Dealing with Metadata
Let's start with the example of loading metadata from a binary file. I've been playing around with defining my metadata as a dictionary with a {"metadatakey":{"pos":530,"dtype":"u4"},...}
but this could also be a json or xml file which directly explains where in the file the metadata is located.
This can be then read by:
def seek_read(file, dtype, pos):
file.seek(pos)
return np.squeeze(np.fromfile(file, dtype, count=1))
metadata = {m: seek_read(f, mapping_dict[m]["pos"],mapping_dict[m]["dtype"]) for m in mapping_dict}
Then the metadata can be read with a simple function, even more complex dtypes like arrays can be read by defining the dtype correctly for numpy.

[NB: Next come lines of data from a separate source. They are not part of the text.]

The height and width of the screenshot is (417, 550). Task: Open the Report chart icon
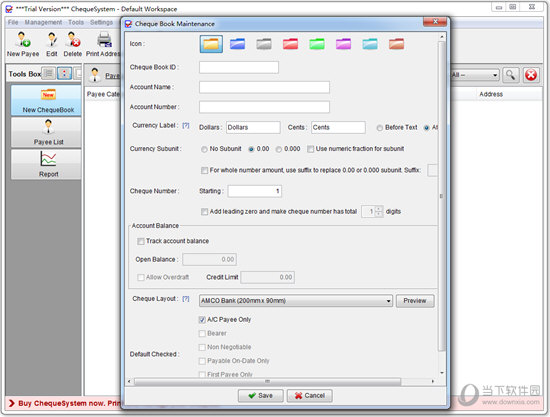click(48, 159)
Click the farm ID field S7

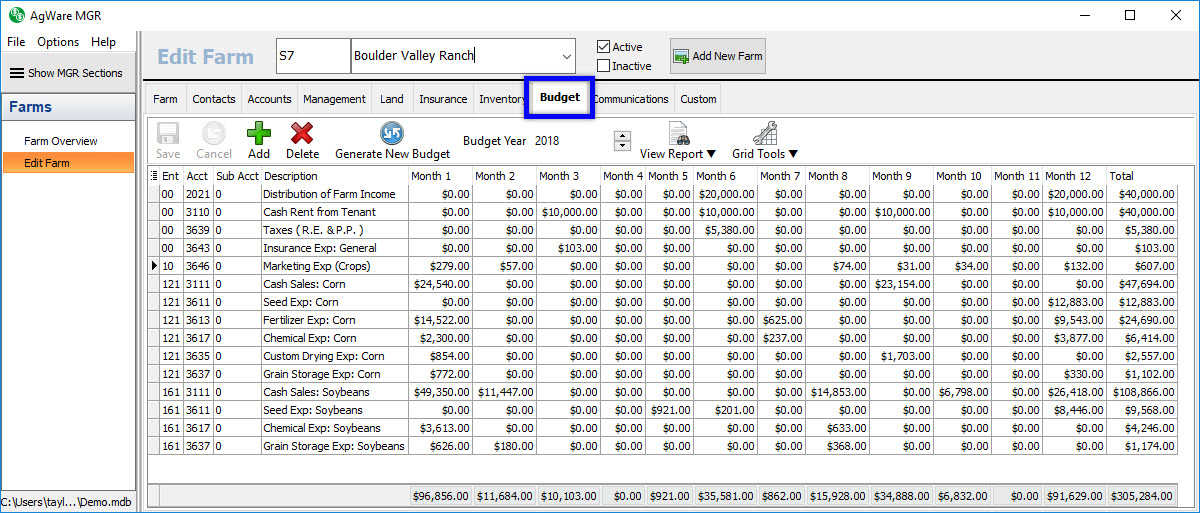[312, 57]
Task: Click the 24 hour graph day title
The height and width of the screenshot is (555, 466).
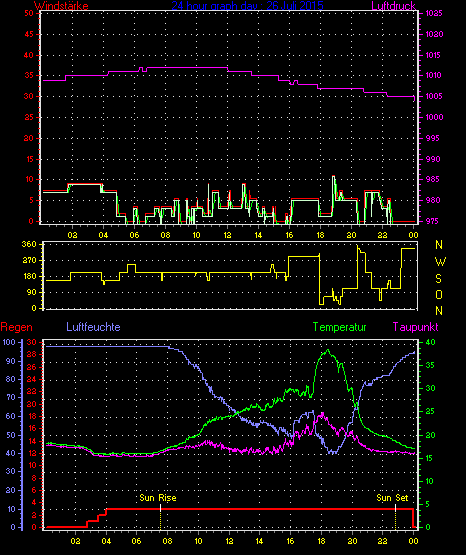Action: tap(247, 6)
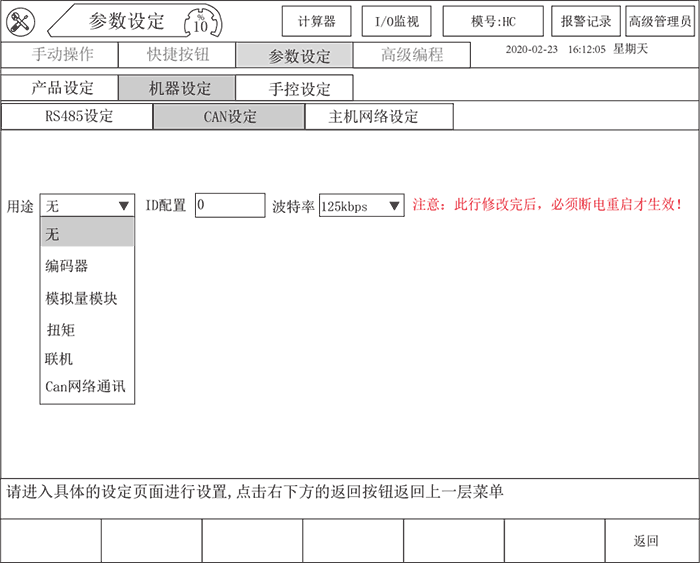
Task: Choose 编码器 from the usage list
Action: click(67, 266)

Ultimately that makes defining the metadata quite easy. Then you can easily map that metadata to be more cleaned for use further on.
Dealing with the Data
For reading in data I think that a similar approach can be used as well. If each signal in the dataset is defined than it can be easily memory mapped.
An example of this is:
dtype_list = [(("Array"), np.int16,(256,128)), ("sec","<u4"), ("ms","<u2"), ("mis","<u2"), ("Empty",bytes, 120)]
def read_binary(file, dtypes, offset, navigation_shape=None):
keys = [d[0] for d in dtypes]
mapped = np.memmap(file, offset=offset, dtype=dtypes, shape=navigation_shape)
binary_data = {k: mapped[k] for k in keys}
return binary_data
In this case trailing bytes are read efficiently and stored and it is generally clear what format the binary data exists. It also is fast and efficient at accessing the data in chunks of each signal.
Additional information:
I don't know if this ends up being the fastest way to read data (ultimately that becomes more of a challenge based on the system and if you are rechunking etc.) but there are some cases like with reading the empad detector where we are calling memmap and then reshaping the data with dask
that is fairly inefficient.
I would love it if @sk1p or @uellue would chime in here as well. I think that we could maybe generalize some of the other loading schemes they have for binary data using different hardware or streaming data. Hopefully with just a general set of loading methods it would be easy to call the file reader function with different backend readers and really optimize performance.
It would also make adding new formats easier and faster with a focus on maintaining speed and flexibility to try new loading schemes as file storage changes or adapts.